Hygiène méthodologique
Alors que fleurissent des études média se réclamant de l’ethnologie, il faut revenir aux textes fondateurs, et professionnels. Bien sûr, on en rêve tous d’une ethnographie du portable chez les adolescents, de la télévision en famille, des comportements dans les points de vente… A (re)lire Lévis-Strauss, on percevra toutefois ce qu’il faudrait de patience, de temps, de sens de l’observation et de connivence pour étudier de telles situations sans les altérer. A quelles conditions serait possible une ethnographie des médias ? Reprenons ces trois exemples.
  • Pour le premier cas, il faudrait d'abord un ethnographe adolescent. Un adulte observant les ados ? Absurde. Il ne saisira, au mieux, que le comportement d’adolescents observant un chargé d’études prétendant les observer.

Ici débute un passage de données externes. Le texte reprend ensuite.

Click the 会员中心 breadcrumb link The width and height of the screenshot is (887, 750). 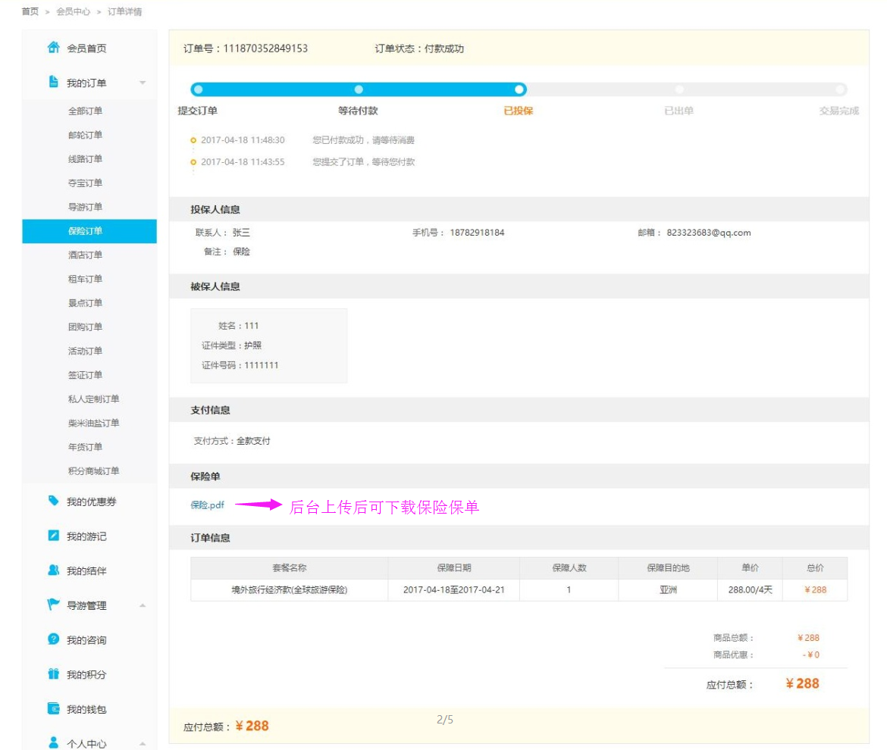[x=73, y=11]
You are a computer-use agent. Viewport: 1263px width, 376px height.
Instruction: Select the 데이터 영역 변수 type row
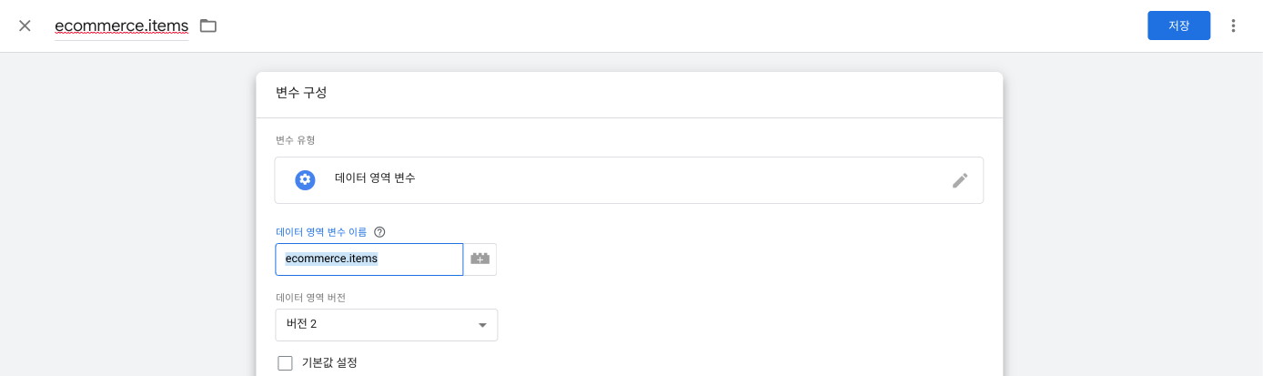pos(629,180)
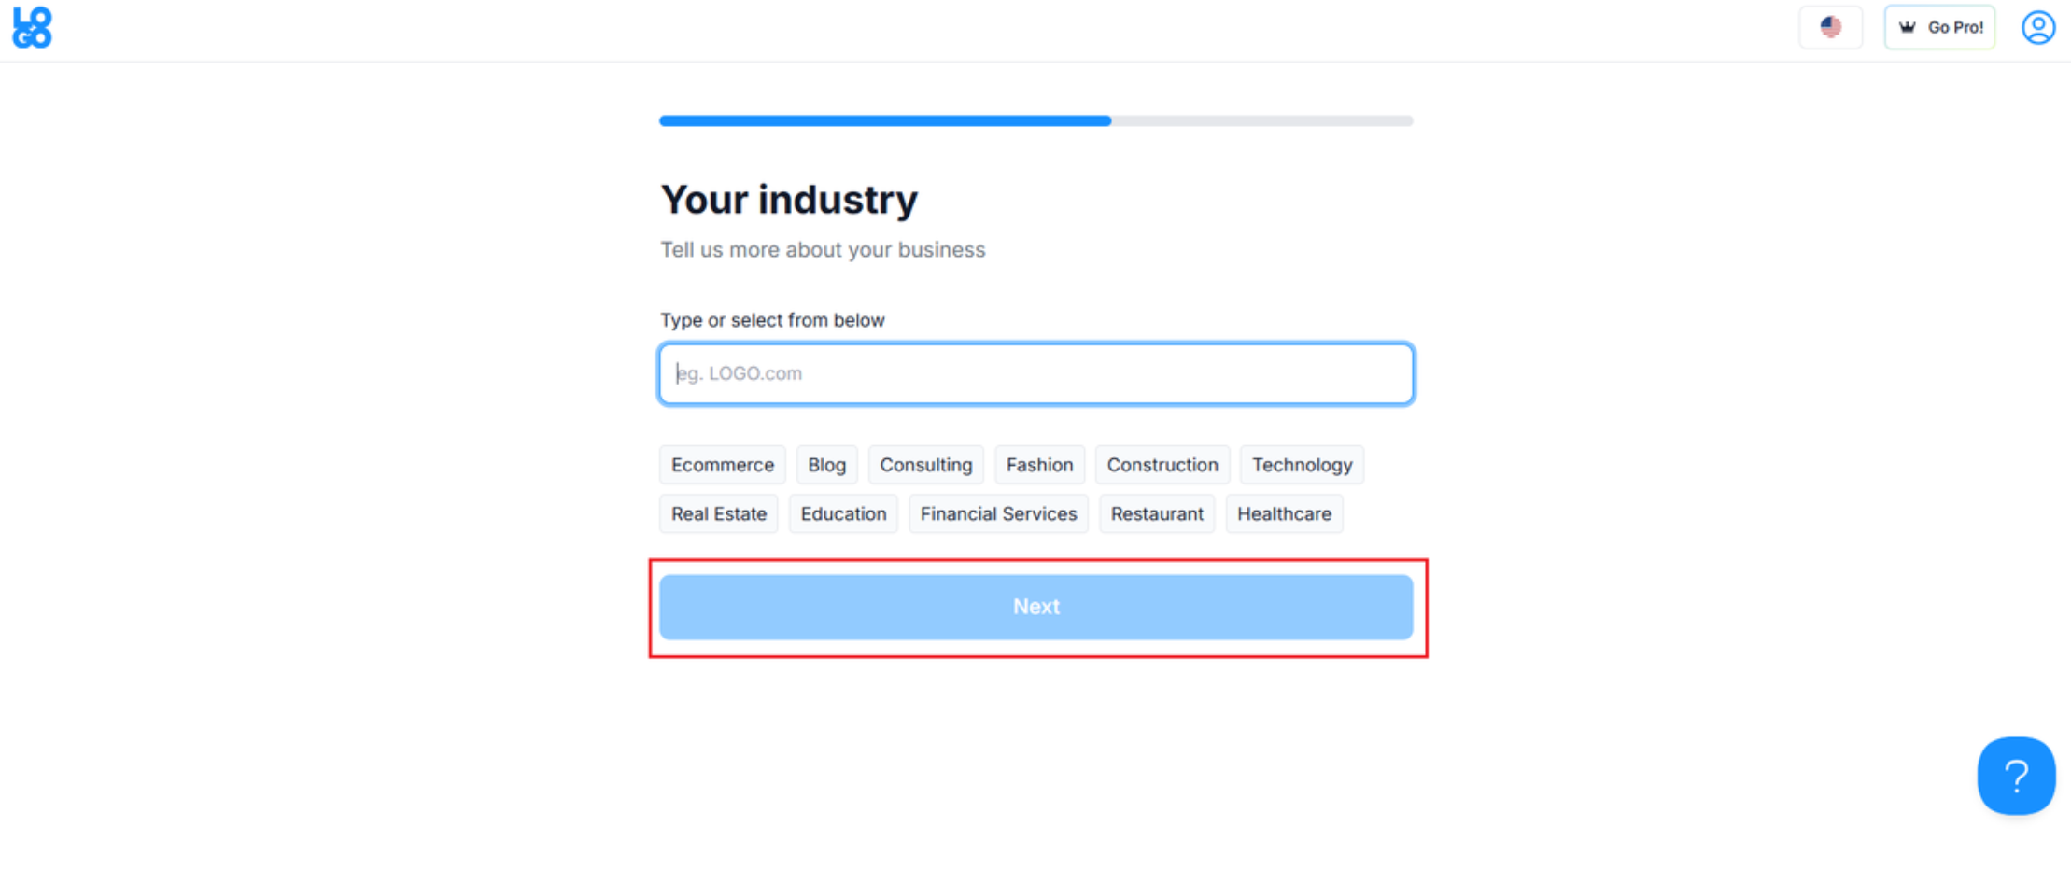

  • S’installer dans une famille pour l’observer regardant une émission de prime time ? Certains prétendent le faire. Il faudrait le talent de Coluche pour l'évoquer sérieusement : « C’est un mec, y vient chez toi. Bonsoir tout le monde. Faîtes comme chez vous, continuez ... Le petit carnet ? C'est pour prendre des notes. J'peux prendre des photos ? Me regardez pas, faîtes comme d’habitude, comme si j’étais pas là… ». On oubliera.
  • Publié dans Les Unes (Ed. de La Martinière, 2010)
  • L’ethnographie du point de vente ? Travailler comme employé, restocker les linéaires, tenir une caisse… Ecouter, noter, apprendre… Sans doute, mais il y faudrait des mois et des mois. "S’établir", comme, en 1968, le prônaient Robert Linhart et ses copains (cf. L'établi). Encore manquerait-il la discussion avec le chaland informateur : pour quoi achetez-vous cette boîte de céréales et pas celle-ci, en admettant qu'il/elle le sache ?
Règle première : l’ethnographe doit être invisible à ceux qu'il observe, paradoxe de l’observation participante. Restent l'introspection sociologisante, les histoires de vie (cf. The Uses of Literacy, de Richard Hoggart), l'infiltration à la Günter Wallraff.
Avant de prétendre au métier d’ethnographe, lire Lévi-Strauss.

Des angles de lecture technique pour aiguilllonner l'étude des médias et de la publicité
Par exemple. La réflexion sur les mécanismes classificatoires et les termes dont usent les langues dans leurs taxonomies : nous voici au cœur des moteurs de recherche. Le totémisme aujourd’hui, et surtout La pensée sauvage devraient être des manuels lorsque l’on classe et organise pour les vendre, qui des objets (catalogues), qui des comportements et des mots à fin de médiaplanning. Suivre l’ethnologue travaillant sur les noms communs, les noms propres, les syntagmes, évaluant les "quanta de signification". Dans Regarder Ecouter Lire, suivre l’analyse du montage et de la logique d’agrégation qui opèrent dans les œuvres d’art …qui aideront à comprendre la structuration des contenus média. Dans La Potière jalouse, les réflexions sur la définition des mots où s'applique l'analyse de la pensée mythique. Dans La Pensée sauvage, la fameuse apologie du bricolage et du mythe comme morceaux de code assemblés.
Et partout, à chaque page, l’invitation en acte à la modestie, à la prise en compte scrupuleuse de tous les faits. Bricolage et braconnage théoriques au seuil de la philosophie, de la poésie, sans jamais s'y laisser aller. Une œuvre où il fait bon se perdre pour se retrouver.
A sa mort, Libération lui accorda une pleine page, à juste titre : "Le siècle Lévi-Strauss" (4 novembre 2009).